(Stored data entries)

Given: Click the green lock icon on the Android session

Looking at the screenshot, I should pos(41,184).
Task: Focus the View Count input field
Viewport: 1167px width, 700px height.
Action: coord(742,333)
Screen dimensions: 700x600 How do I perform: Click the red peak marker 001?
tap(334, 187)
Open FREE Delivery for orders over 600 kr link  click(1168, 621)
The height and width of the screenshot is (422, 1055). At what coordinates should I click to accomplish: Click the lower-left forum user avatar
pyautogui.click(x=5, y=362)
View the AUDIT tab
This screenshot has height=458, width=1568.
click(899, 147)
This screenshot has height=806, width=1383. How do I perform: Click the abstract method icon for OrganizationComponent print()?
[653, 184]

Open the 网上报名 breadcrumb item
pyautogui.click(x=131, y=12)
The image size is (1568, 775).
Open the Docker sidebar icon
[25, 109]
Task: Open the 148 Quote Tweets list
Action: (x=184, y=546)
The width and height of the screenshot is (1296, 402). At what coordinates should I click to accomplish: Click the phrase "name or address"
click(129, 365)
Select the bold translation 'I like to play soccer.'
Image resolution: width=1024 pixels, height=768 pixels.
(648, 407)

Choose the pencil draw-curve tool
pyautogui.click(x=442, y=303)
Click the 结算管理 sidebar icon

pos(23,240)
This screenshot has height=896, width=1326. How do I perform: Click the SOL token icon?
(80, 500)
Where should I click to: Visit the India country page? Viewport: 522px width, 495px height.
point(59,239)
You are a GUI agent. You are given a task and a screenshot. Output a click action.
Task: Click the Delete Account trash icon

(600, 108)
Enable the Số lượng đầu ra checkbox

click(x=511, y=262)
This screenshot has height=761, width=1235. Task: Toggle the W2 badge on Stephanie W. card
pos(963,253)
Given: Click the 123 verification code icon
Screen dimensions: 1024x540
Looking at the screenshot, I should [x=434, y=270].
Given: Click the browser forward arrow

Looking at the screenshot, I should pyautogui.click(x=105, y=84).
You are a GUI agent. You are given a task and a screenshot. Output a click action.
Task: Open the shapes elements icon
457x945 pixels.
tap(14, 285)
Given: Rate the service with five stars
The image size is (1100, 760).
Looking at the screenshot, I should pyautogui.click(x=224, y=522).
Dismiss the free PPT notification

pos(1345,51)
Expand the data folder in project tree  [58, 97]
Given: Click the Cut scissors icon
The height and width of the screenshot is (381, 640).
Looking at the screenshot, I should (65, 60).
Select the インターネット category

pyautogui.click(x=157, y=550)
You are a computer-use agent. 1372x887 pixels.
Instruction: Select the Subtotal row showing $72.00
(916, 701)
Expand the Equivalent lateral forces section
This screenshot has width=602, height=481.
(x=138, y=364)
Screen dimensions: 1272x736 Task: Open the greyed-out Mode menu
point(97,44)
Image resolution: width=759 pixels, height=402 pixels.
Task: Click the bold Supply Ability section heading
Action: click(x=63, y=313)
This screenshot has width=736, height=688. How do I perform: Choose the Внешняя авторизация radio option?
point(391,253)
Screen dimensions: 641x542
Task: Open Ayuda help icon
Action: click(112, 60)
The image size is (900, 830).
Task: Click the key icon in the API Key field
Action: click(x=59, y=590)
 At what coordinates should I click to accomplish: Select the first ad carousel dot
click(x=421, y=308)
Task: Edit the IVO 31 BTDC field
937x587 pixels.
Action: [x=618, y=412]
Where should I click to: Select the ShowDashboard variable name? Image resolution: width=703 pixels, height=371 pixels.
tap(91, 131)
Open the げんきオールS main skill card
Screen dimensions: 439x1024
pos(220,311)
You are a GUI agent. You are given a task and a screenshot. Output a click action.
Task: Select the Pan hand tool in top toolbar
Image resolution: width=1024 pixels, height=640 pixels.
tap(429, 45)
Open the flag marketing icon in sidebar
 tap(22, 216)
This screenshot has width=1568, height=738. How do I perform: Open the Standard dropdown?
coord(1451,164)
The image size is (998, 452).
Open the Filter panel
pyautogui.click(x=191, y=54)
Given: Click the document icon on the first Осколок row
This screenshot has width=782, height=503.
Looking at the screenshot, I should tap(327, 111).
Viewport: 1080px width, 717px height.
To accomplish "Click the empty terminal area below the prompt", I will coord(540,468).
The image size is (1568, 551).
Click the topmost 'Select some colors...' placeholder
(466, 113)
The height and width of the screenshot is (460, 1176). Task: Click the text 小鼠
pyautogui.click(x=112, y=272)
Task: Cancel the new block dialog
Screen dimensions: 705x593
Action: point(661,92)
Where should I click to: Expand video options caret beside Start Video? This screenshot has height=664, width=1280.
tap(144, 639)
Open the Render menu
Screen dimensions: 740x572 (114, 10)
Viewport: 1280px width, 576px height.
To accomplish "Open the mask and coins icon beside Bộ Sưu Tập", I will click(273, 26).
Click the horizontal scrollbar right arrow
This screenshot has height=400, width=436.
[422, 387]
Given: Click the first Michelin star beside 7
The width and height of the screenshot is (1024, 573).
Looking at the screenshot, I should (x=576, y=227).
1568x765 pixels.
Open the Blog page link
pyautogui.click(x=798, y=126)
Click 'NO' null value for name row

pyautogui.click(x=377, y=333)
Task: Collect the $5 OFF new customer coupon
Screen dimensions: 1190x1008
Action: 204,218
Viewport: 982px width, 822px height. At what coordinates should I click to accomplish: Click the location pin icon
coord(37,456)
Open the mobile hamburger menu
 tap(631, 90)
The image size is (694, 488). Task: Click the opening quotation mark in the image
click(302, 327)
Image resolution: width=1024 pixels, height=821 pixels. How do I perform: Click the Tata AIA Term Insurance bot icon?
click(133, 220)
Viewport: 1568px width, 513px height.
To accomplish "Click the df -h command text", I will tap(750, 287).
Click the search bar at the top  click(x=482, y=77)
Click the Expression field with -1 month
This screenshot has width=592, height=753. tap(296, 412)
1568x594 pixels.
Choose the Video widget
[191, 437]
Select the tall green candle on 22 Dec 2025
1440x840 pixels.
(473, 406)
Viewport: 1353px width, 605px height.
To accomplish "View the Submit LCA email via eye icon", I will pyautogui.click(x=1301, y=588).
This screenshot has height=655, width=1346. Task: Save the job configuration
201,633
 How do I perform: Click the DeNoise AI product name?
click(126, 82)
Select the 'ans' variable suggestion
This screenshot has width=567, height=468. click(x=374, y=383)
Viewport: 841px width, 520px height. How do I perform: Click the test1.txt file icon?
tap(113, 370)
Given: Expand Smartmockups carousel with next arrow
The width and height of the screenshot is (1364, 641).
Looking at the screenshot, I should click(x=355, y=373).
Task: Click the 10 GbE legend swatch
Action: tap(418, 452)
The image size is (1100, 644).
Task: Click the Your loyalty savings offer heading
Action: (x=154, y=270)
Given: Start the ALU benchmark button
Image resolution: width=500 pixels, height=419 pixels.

● ACTION ITEM:
Search the entries above for lines containing the word "will", and copy each one.

● RESULT BELOW:
To accomplish "Click the empty terminal area below the prompt", I will coord(540,468).
To accomplish "Open the mask and coins icon beside Bộ Sưu Tập", I will click(273, 26).
To accomplish "Click the df -h command text", I will tap(750, 287).
To accomplish "View the Submit LCA email via eye icon", I will pyautogui.click(x=1301, y=588).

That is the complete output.